There are a variety of formatting options specific to HTML documents in r markdown that are controlled through YAML options. Many of the options start with the output: html_document in the front matter as shown below. I’ll use some of the more common options and explain.

---
title: "My document"
author: "Me"
output:
  html_document:
    toc: true
    toc_float: true
    number_sections: true
    code_folding: hide
---

In the example above:

  • toc: true specifies a table of contents (clickable links pointing to level 1 headers)
  • toc_float: true has the table of contents floating to the left of the document (much like this course website).
  • number_sections: true start table of contents numbering at one and increasing by one.
  • code_folding: hide allows you not to display code and have a clickable show code button if the reader wants to see the code.

There are many other options available, and you can read about them in the html_document_format publication by RStudio.

6.4 Embedding plots

To date, we haven’t really created visualizations in R. There are many packages that extend the base graphics available to us in R. We will be using the ggvis package for most of this semester – it will also be prominently used in the visualization course.

Embedding plots in R Markdown is pretty straightforward but there are a couple of things we need to consider:

  1. What format is my final report going to be output to (e.g., html, pdf, Word, ioslides, etc.).
  2. How are my reader’s going to consume my report (desktop/laptop, mobile device, printed)

For this unit, we’ll just be working with html because it is the most dynamic form of output.
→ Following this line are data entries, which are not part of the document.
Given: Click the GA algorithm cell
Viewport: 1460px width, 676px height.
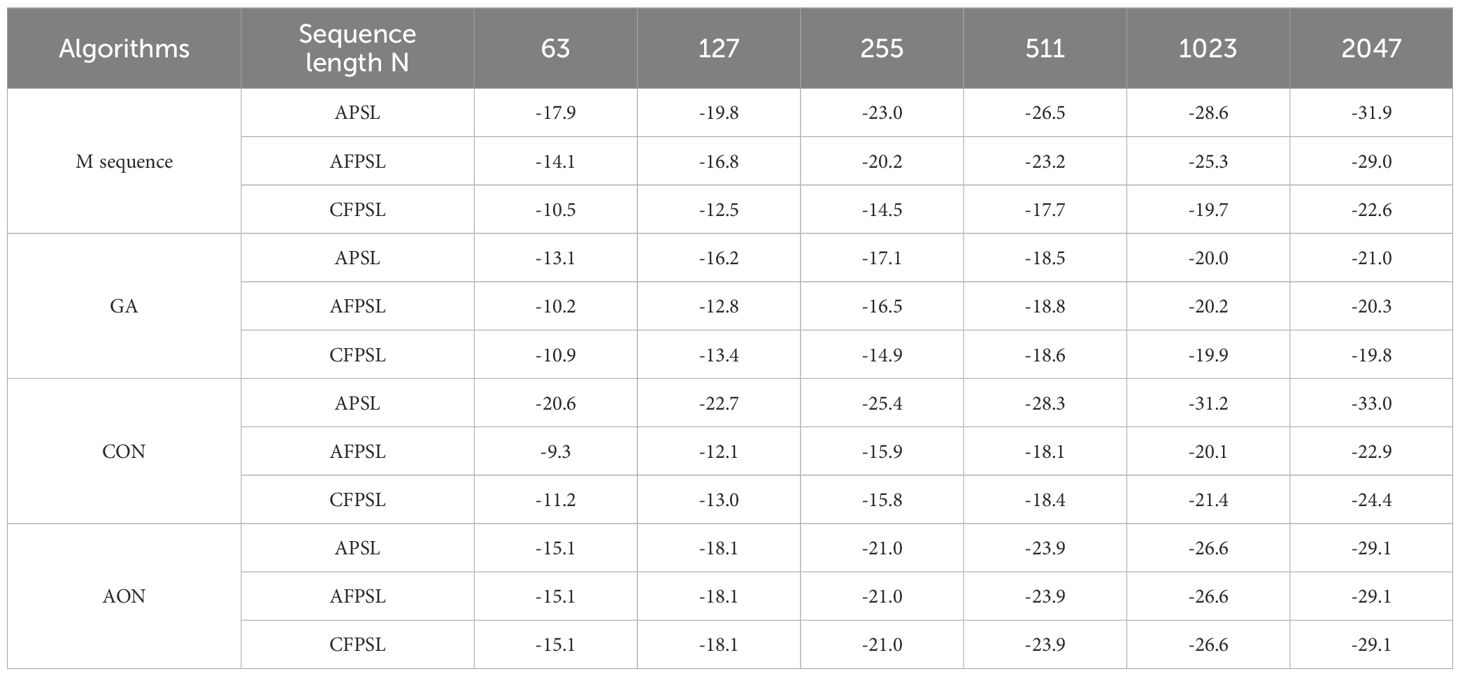Looking at the screenshot, I should click(124, 307).
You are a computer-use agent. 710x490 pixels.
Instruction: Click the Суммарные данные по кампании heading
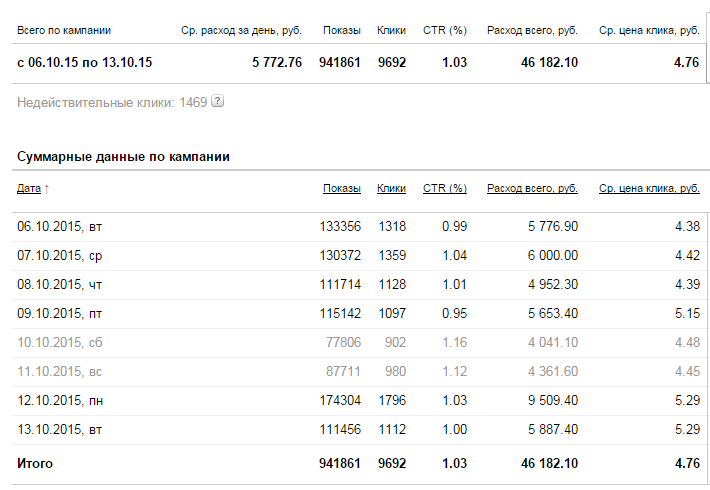point(123,157)
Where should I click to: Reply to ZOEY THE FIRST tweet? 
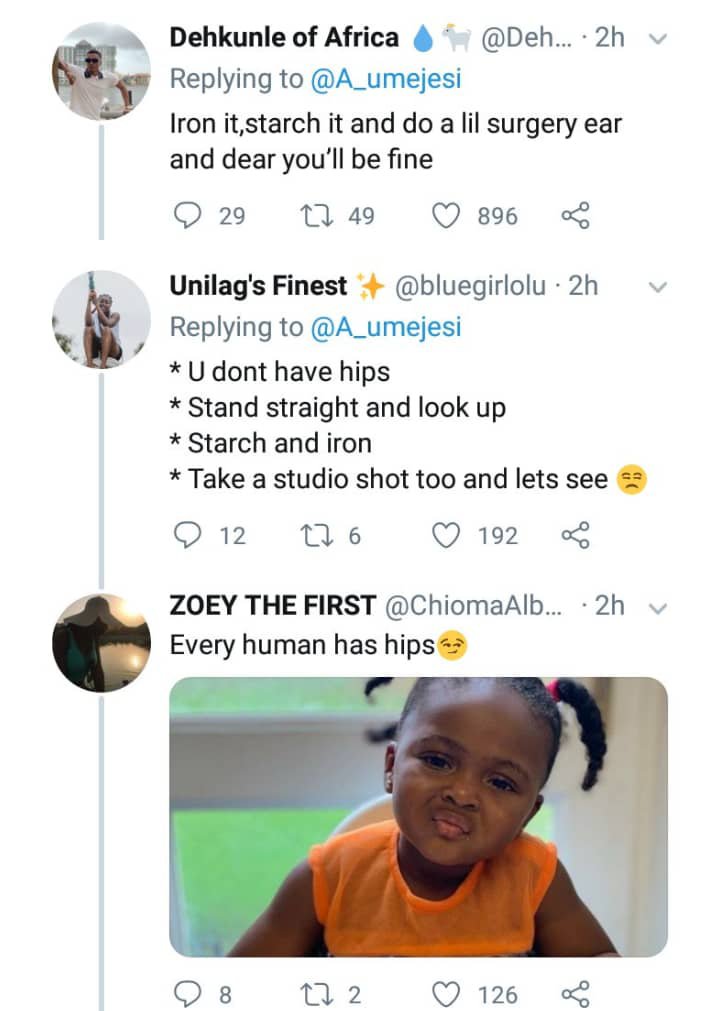click(189, 993)
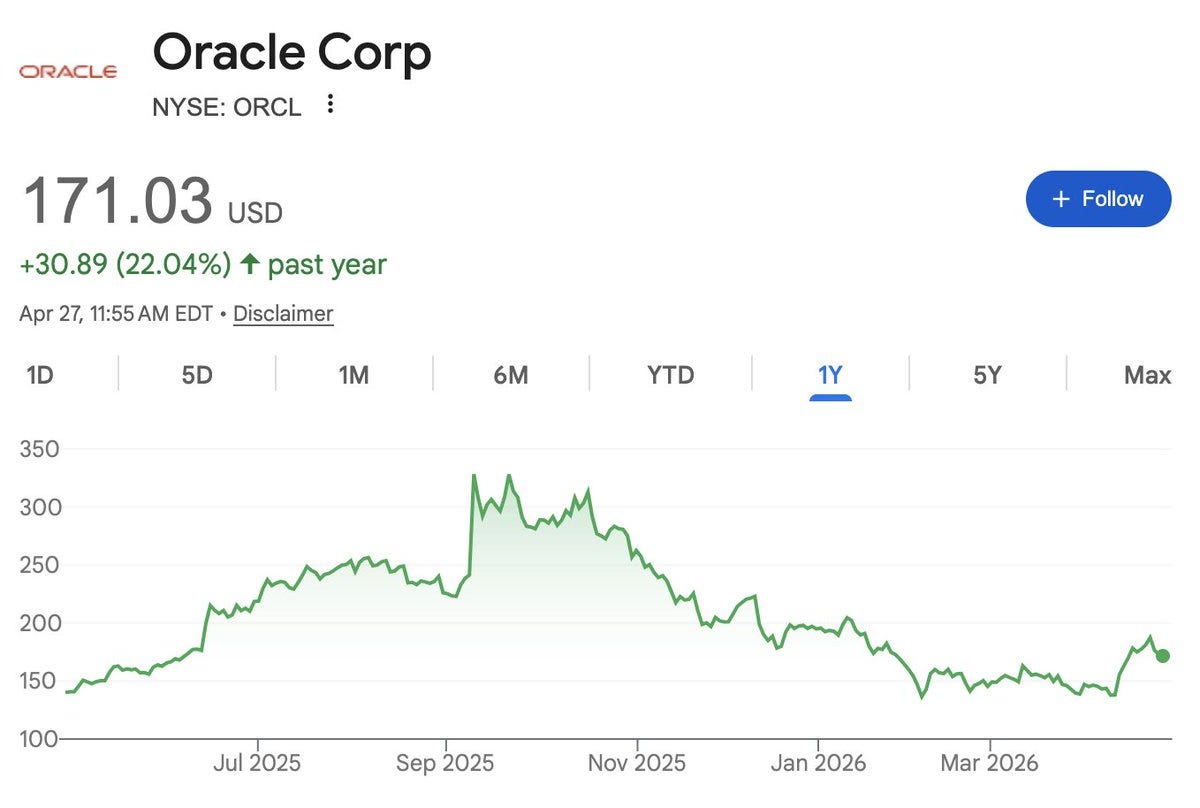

For figures, we might want to set the fig.width and fig.height. If we don’t, they will default to seven (measurements are in inches). In the image below, I have fig.width=6 and fig.height=8.

6.5 Prettier tables

There are some decent formatting options for tables in R Markdown. Below are three different versions of the same table:

Default

##                      wt  mpg
## Mazda RX4         2.620 21.0
## Mazda RX4 Wag     2.875 21.0
## Datsun 710        2.320 22.8
## Hornet 4 Drive    3.215 21.4
## Hornet Sportabout 3.440 18.7
## Valiant           3.460 18.1
## Duster 360        3.570 14.3
## Merc 240D         3.190 24.4
## Merc 230          3.150 22.8
## Merc 280          3.440 19.2

kable

wt mpg
Mazda RX4 2.62 21.0
Mazda RX4 Wag 2.88 21.0
Datsun 710 2.32 22.8
Hornet 4 Drive 3.21 21.4
Hornet Sportabout 3.44 18.7
Valiant 3.46 18.1
Duster 360 3.57 14.3
Merc 240D 3.19 24.4
Merc 230 3.15 22.8
Merc 280 3.44 19.2

pander

mtcars weight and mpg
  wt mpg
Mazda RX4 2.62 21
Mazda RX4 Wag 2.88 21
Datsun 710 2.32 22.8
Hornet 4 Drive 3.21 21.4
Hornet Sportabout 3.44 18.7
Valiant 3.46 18.1
Duster 360 3.57 14.3
Merc 240D 3.19 24.4
Merc 230 3.15 22.8
Merc 280 3.44 19.2

There are several other table formatting packages that we aren’t going to cover but to summarize:

  • default tables aren’t too pretty
  • kable is part of knitr and is a simple way to make prettier tables
  • pander has more options than kable, but is more complex
  • there are a variety of other packages that might suit your specific need (e.g., xtable, htmltables, etc.) but for this class pander and kable should have you covered.

6.6 Knitting

At any time, you can knit your R Markdown file. In RStudio, you can use the Knit or KnitHTML button to specify if you want to knit to html, pdf, or a Microsoft Word document. What actually happens behind the scenes is that RStudio uses the rmarkdown package to render the output in your specified format. The video will have more detailed use of R Markdown.

6.7 DataCamp Exercises

The two DataCamp chapters for this unit are all about working with R Markdown and will help develop your skills at creating beautiful reports. Keep in mind that many of the neat things that you can do rendering HTML are not available for pdf or MS Word documents.